WORK INSTRUCTION - Leaving out the pictures, reproduce each record exactly and in full.

#####

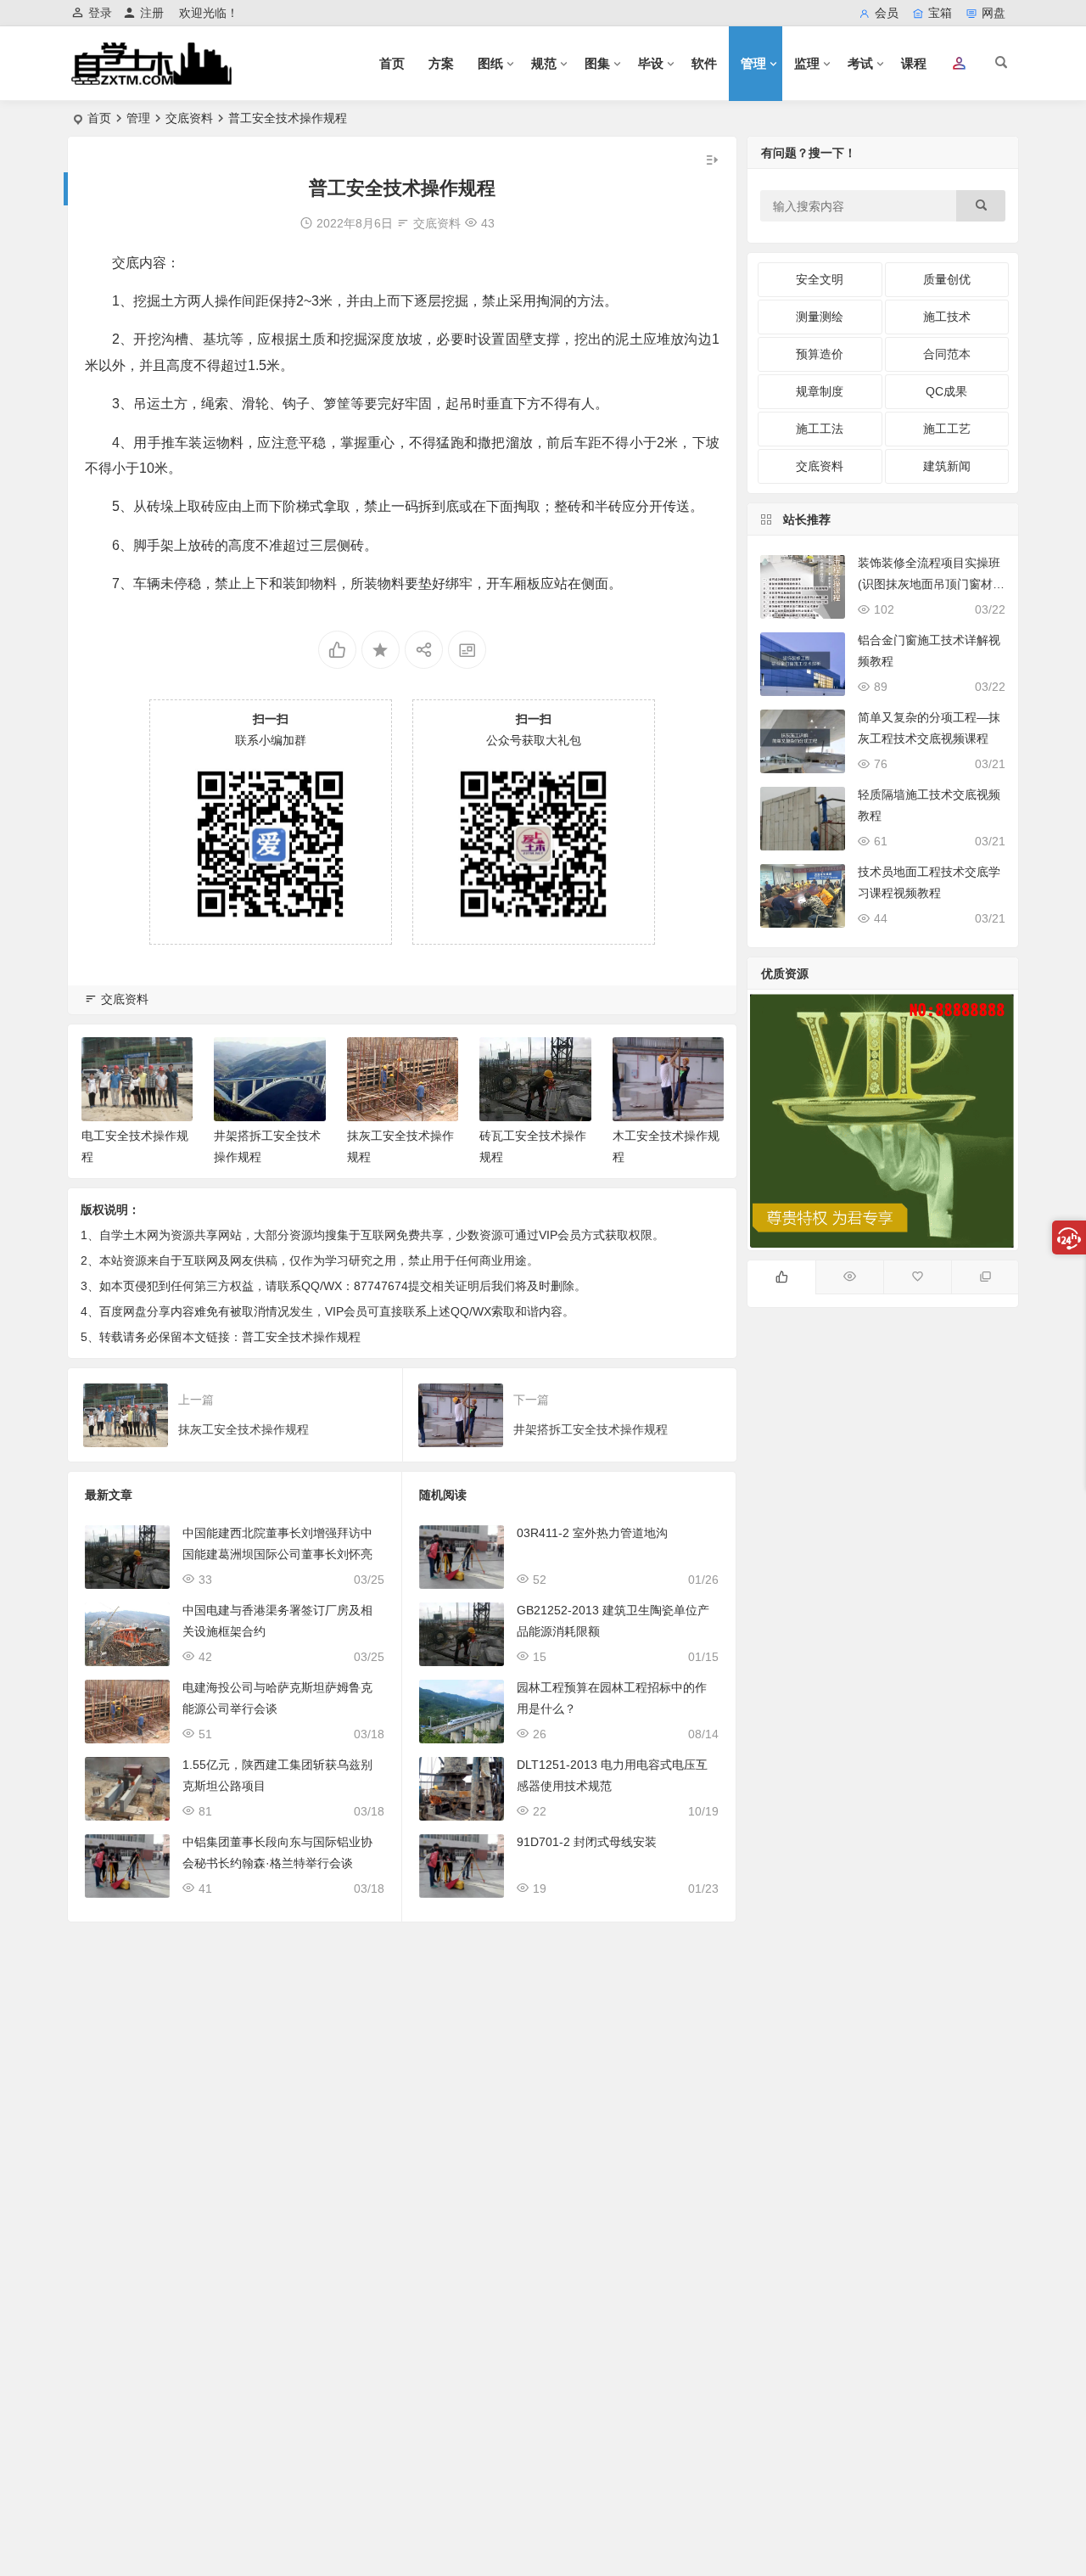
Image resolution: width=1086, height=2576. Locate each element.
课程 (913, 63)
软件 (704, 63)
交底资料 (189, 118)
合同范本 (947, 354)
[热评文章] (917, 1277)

#####

ANSWER SECTION -
Image resolution: width=1086, height=2576. Locate each element.
课程 (913, 63)
软件 (704, 63)
交底资料 (189, 118)
合同范本 (947, 354)
[热评文章] (917, 1277)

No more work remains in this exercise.